_EXERCISE DESCRIPTION_
Lines holding the word "accomplish" are the ones to copy from the data below.
[DATA FOR ANALYSIS]
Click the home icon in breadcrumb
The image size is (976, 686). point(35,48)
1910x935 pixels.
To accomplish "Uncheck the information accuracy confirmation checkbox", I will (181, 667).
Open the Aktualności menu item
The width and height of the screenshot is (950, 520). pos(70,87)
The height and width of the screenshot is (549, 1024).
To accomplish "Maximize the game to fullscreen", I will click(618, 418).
[/DATA FOR ANALYSIS]
[DATA FOR ANALYSIS]
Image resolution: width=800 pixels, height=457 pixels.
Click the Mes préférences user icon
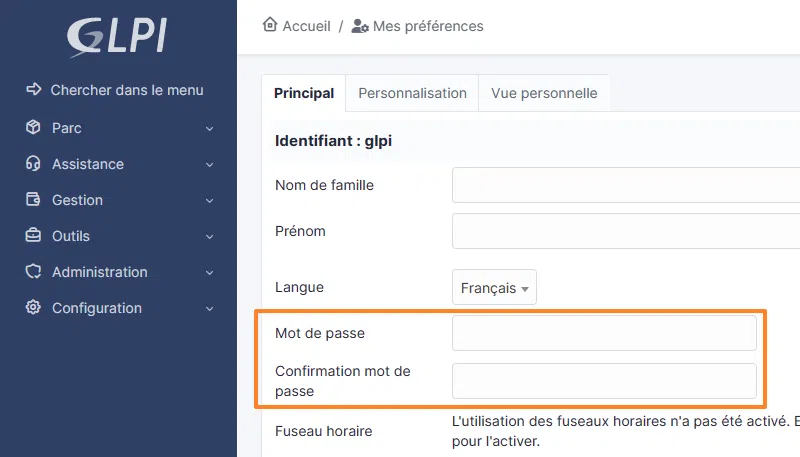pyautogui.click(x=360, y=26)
[/DATA FOR ANALYSIS]
[DATA FOR ANALYSIS]
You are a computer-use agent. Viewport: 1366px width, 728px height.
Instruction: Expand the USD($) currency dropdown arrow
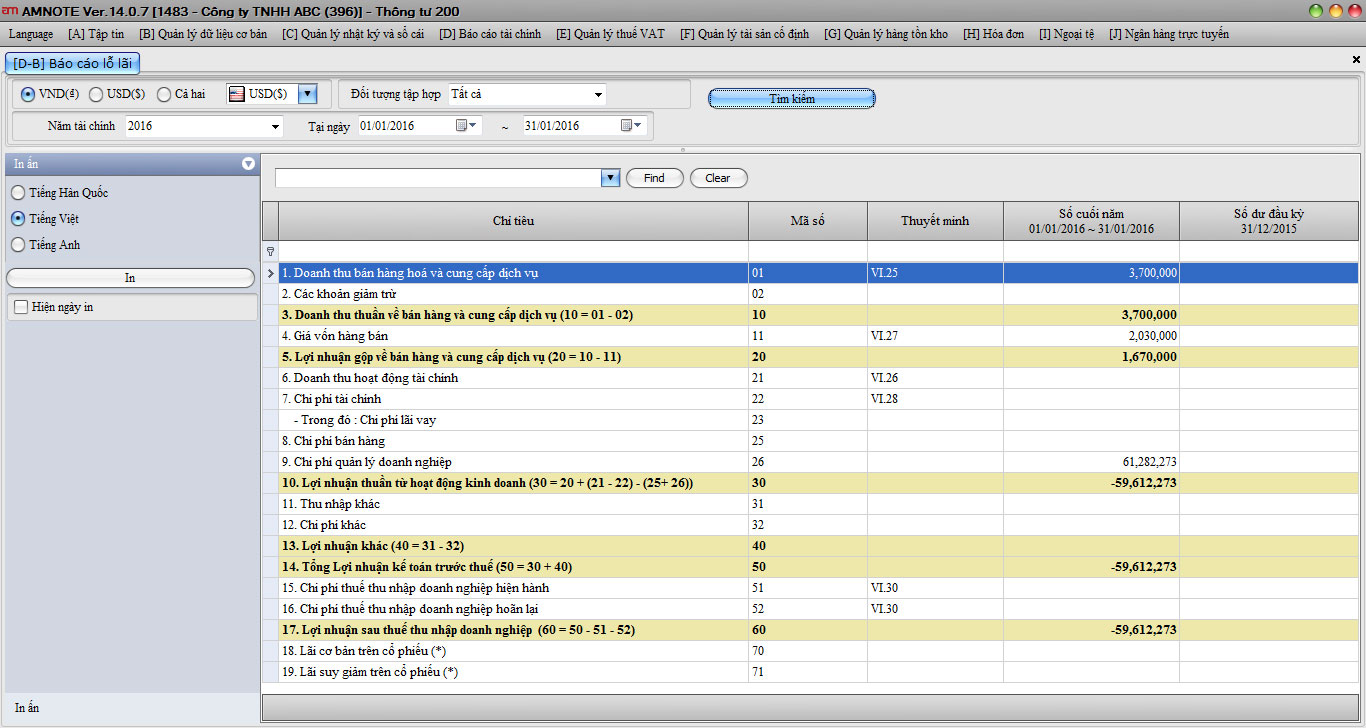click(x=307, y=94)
[/DATA FOR ANALYSIS]
_WRITTEN SOLUTION_
To accomplish "Uncheck the information accuracy confirmation checkbox", I will (181, 667).
To accomplish "Maximize the game to fullscreen", I will click(618, 418).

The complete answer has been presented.